Source : Jeudi 10 mai 2007, 16h55 – Reuters

Après les critiques de l’opposition sur les vacances luxueuses du futur président financées par l’industriel, Vincent Bolloré a assuré dans un communiqué que ce n’est pas son groupe mais lui à titre personnel qui a invité Nicolas Sarkozy. Il a également expliqué que son groupe « n’a jamais eu aucune relation commerciale avec l’Etat français ».

Source : Reuters – Jeudi 10 mai 2007, 16h55

Nicolas Sarkozy ne « voit pas la polémique ».

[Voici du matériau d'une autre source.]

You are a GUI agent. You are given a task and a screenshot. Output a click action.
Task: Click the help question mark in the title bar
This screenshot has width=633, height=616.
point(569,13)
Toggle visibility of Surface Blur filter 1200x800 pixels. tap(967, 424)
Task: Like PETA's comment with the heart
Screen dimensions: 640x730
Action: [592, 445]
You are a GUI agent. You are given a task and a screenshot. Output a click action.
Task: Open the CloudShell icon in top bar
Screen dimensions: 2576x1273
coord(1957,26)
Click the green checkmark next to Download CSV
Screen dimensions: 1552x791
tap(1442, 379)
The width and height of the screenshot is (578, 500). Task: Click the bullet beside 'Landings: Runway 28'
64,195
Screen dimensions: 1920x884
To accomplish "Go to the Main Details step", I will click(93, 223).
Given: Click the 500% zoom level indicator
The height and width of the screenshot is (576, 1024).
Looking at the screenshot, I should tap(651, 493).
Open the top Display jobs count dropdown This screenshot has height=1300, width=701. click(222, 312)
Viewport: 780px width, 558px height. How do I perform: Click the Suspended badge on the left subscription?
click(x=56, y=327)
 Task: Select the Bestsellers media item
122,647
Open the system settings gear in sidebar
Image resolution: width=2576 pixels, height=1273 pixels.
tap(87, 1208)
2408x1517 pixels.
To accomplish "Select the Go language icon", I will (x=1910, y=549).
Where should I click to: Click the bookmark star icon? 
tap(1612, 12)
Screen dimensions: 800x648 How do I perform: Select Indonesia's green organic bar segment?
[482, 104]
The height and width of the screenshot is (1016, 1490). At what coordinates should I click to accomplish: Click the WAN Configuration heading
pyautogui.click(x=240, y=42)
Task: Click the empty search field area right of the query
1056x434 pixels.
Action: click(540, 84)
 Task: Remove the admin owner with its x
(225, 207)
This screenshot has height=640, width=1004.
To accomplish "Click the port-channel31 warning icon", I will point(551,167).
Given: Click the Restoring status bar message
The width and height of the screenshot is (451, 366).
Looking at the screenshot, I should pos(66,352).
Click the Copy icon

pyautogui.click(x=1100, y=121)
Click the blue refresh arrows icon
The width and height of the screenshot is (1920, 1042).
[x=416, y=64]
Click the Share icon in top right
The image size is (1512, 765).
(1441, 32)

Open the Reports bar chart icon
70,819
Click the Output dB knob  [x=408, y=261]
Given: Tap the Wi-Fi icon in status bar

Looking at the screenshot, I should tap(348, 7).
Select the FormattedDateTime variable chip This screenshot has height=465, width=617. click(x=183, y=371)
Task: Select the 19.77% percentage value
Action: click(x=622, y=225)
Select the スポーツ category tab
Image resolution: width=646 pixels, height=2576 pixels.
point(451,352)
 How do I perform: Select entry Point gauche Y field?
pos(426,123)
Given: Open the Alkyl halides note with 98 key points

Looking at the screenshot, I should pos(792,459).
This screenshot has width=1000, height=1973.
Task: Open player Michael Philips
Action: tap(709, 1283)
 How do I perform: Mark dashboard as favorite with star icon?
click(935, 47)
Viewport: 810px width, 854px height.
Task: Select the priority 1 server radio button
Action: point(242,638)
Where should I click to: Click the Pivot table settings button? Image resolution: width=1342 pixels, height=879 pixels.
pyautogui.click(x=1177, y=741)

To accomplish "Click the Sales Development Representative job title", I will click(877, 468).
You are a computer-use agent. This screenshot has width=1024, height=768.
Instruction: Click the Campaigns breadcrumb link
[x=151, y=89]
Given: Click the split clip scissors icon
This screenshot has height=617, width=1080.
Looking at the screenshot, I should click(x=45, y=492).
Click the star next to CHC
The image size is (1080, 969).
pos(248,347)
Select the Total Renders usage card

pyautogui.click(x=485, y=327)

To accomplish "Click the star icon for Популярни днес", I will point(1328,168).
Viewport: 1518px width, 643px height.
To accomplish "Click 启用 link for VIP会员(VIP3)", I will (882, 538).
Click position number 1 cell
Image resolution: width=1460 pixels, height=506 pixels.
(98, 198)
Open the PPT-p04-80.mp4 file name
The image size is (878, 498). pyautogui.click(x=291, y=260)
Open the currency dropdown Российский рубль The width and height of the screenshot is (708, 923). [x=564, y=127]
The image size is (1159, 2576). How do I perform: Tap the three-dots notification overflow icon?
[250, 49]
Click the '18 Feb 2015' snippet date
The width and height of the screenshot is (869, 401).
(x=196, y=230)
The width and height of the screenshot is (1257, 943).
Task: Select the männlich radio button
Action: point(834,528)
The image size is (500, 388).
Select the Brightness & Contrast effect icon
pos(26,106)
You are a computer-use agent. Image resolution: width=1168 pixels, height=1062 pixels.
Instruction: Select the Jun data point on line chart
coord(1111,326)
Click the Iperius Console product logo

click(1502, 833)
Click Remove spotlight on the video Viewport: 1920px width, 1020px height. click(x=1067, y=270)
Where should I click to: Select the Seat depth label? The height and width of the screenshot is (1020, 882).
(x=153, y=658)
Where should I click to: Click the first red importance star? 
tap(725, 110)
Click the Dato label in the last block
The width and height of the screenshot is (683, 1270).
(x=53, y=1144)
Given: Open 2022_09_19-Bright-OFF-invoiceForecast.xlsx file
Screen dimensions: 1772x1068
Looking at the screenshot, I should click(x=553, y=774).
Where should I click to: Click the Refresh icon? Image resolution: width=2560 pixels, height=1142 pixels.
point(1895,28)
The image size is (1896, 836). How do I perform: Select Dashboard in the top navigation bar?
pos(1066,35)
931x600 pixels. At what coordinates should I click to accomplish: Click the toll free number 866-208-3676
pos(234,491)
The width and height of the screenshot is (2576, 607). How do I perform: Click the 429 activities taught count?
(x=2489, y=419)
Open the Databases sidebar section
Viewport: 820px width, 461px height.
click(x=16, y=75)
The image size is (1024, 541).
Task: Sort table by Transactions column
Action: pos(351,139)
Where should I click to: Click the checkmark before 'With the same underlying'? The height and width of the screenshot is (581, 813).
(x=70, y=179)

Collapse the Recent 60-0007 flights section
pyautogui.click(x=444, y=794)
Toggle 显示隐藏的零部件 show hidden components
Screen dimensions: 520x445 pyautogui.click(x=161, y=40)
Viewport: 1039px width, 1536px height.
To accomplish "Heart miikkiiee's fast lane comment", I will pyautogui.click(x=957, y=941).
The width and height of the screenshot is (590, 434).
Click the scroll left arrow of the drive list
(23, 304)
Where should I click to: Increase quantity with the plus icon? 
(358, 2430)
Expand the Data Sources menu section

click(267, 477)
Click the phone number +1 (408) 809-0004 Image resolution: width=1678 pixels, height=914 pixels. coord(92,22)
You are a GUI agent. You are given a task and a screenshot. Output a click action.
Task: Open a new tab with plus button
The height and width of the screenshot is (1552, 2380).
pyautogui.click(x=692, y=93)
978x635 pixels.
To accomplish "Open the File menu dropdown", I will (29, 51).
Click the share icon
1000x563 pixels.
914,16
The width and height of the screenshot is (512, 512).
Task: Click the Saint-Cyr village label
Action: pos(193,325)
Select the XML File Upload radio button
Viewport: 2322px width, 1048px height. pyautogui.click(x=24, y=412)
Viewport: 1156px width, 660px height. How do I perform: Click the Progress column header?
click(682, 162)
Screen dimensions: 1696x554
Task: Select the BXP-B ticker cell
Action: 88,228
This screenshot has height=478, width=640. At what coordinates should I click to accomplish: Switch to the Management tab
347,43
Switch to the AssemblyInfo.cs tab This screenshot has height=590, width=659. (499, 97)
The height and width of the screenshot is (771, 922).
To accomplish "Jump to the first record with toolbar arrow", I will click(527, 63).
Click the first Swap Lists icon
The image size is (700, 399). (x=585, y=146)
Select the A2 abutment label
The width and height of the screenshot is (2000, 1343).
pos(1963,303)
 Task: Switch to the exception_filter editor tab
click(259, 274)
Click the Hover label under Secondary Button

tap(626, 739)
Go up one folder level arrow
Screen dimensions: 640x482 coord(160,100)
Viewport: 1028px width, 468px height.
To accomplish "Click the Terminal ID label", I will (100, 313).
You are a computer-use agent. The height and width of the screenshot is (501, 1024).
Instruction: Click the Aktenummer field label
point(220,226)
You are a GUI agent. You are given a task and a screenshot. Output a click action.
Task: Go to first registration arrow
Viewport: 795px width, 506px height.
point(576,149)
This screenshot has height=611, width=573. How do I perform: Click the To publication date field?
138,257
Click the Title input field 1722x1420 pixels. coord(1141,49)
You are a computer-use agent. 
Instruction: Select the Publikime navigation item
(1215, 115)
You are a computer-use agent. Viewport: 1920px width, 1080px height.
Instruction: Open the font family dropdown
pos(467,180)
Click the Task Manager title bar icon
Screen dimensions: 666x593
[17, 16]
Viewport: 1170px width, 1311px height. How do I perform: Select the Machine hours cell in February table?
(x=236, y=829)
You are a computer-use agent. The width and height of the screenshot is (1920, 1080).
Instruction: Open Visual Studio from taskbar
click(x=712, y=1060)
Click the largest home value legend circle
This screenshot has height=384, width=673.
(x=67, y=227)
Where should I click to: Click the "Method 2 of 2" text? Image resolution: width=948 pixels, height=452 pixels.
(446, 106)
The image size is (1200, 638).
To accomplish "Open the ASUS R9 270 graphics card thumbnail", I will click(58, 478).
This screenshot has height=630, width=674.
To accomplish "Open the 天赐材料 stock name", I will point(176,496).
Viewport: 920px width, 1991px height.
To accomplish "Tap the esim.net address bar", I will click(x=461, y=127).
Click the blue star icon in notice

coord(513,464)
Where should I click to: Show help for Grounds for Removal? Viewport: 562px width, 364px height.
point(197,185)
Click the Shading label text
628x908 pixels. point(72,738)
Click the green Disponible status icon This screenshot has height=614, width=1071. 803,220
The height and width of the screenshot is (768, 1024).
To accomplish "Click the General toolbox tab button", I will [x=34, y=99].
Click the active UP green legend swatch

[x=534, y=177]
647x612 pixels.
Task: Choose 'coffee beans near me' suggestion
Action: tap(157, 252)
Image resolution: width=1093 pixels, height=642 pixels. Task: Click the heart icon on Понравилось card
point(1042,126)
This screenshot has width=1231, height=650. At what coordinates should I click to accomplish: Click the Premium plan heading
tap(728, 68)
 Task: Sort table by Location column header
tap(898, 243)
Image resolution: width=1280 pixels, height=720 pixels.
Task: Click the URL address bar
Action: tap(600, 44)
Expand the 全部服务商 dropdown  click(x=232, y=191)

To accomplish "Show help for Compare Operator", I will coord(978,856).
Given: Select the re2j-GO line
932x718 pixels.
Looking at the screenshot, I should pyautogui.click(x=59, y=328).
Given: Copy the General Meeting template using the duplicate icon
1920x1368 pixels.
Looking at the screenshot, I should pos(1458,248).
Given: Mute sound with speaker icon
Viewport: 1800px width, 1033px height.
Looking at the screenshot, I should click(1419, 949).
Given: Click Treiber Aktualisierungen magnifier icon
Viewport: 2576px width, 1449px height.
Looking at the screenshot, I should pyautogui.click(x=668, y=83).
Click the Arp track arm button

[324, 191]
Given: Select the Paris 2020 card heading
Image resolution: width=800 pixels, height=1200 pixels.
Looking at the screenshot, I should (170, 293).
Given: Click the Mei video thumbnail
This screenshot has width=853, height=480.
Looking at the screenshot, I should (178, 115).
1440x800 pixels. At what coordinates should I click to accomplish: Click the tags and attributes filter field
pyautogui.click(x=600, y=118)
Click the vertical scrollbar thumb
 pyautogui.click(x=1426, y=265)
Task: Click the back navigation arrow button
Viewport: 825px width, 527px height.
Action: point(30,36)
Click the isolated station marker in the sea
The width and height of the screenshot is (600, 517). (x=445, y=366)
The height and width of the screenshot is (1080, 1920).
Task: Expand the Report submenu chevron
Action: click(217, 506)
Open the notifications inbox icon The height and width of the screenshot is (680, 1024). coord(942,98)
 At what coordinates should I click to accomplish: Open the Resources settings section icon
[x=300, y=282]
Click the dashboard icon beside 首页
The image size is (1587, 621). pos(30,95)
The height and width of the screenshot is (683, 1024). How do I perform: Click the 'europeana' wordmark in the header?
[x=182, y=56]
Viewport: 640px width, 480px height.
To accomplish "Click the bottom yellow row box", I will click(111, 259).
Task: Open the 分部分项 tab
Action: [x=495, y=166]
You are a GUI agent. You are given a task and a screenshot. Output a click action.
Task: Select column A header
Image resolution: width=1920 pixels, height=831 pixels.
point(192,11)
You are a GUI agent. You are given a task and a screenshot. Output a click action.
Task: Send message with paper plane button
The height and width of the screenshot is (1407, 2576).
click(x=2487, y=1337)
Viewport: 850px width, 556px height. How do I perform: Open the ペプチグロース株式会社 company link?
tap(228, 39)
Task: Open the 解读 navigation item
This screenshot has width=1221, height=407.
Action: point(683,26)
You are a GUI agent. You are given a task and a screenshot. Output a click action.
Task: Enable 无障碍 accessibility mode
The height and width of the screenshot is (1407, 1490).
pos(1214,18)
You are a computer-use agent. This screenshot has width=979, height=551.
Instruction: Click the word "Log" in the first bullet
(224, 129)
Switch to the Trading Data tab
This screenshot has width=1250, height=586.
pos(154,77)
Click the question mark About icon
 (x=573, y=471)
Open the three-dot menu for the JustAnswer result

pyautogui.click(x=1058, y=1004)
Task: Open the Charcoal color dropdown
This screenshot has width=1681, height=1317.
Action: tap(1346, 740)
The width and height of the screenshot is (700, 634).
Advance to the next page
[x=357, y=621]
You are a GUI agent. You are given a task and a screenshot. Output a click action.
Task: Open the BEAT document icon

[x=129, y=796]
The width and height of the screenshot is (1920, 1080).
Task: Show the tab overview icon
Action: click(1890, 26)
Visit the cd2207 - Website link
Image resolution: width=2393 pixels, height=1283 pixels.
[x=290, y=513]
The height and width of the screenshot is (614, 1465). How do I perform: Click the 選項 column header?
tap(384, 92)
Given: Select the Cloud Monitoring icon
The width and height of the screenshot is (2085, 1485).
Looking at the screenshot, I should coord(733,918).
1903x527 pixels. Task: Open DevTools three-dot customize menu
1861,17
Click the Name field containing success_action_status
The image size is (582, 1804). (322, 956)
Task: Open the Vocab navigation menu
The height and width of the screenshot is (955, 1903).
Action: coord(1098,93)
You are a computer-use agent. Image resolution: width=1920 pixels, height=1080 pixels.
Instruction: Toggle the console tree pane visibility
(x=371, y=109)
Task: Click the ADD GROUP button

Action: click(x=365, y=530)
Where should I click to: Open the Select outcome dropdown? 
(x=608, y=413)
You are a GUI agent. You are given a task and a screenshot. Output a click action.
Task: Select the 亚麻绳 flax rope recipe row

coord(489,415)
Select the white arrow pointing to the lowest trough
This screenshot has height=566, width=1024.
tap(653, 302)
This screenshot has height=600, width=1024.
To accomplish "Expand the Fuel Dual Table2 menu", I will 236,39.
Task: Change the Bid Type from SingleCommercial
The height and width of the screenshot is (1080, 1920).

Nicolas Sarkozy déclare qu’il n’a pas l’intention de s’excuser après la polémique suscitée par son séjour à bord d’un yacht de luxe à Malte dès le lendemain de sa victoire présidentielle. « Je vais vous dire une chose : je n’ai pas l’intention de me cacher, je n’ai pas l’intention de mentir, je n’ai pas l’intention de m’excuser », a-t-il déclaré à des journalistes à Malte où il faisait un jogging. « J’essaie de me tenir éloigné de toutes ces polémiques (…) Je ne vois pas où il y a de la polémique », a-t-il ajouté, selon des propos diffusés par les radios françaises.
« Je serai président de la République dans huit jours. Il y a donc ces huit jours, où, théoriquement, j’aurais dû prendre du repos pour arriver aux responsabilités suprêmes (…) le plus apaisé possible. Au fond, je ne vais pas prendre huit jours, je vais en prendre deux et demi. Je pense que personne ne peut le contester », a poursuivi Nicolas Sarkozy.
« Je sais que les Français sont des gens très lucides et qui raisonnent (…) et qui savent faire la part des choses entre la polémique politicienne, la politique et la réalité », a-t-il fait valoir, revenant sur l’invitation de l’industriel Vincent Bolloré, qui a mis son yacht « Paloma » à disposition de la famille Sarkozy. « Cela fait vingt ans qu’il m’invite et vingt ans que je refuse. Vincent Bolloré est un des grands industriels français, il n’a jamais travaillé avec l’Etat, il fait honneur à l’économie française », a déclaré Nicolas Sarkozy.
« Je souhaite pour l’économie française beaucoup de Vincent Bolloré, c’est-à-dire des hommes qui sont capables d’investir pour créer des emplois. Vous savez, ce n’est pas une honte d’avoir travaillé dur, d’avoir créé un grand groupe, de donner de l’emploi. Il m’a invité sur son bateau, il aurait pu m’inviter dans une maison, je ne vois pas où est la polémique », a poursuivi le président-élu.
Pendant son séjour à Malte, Nicolas Sarkozy a expliqué avoir travaillé « plusieurs heures chaque jour », s’entretenant au téléphone au total avec « une vingtaine ou une trentaine » de chefs d’Etat et de gouvernement. Il a précisé avoir également eu un entretien avec le président et le Premier ministre de Malte et s’est dit heureux que son séjour fasse « de la publicité » à l’île. « Alors vous savez, la polémique, c’est bien peu de choses… ».

Déclarations

« Quarante-huit heures de repos pour 1.825 jours auxquels il se consacrera aux Françaises et aux Français, du plus modeste au plus important, ma foi comme pour tous les Français ça me paraît bien mérité », a déclaré à Paris Christian Estrosi, ministre délégué à l’Aménagement du territoire, à la sortie du dernier conseil des ministres. C’est gentil de nous avoir épargné le calcul.

Même Finkelkraut, pourtant pas réputé comme étant hostile à Nicolas Sarkozy, écrit dans Le Monde (11 Mai) un billet court mais ravageur intitulé « L’état de disgrâce ». On y lit « On ne peut pas se réclamer du Général De Gaulle et se comporter comme cela […] pendant 3 jours il nous a fait honte ».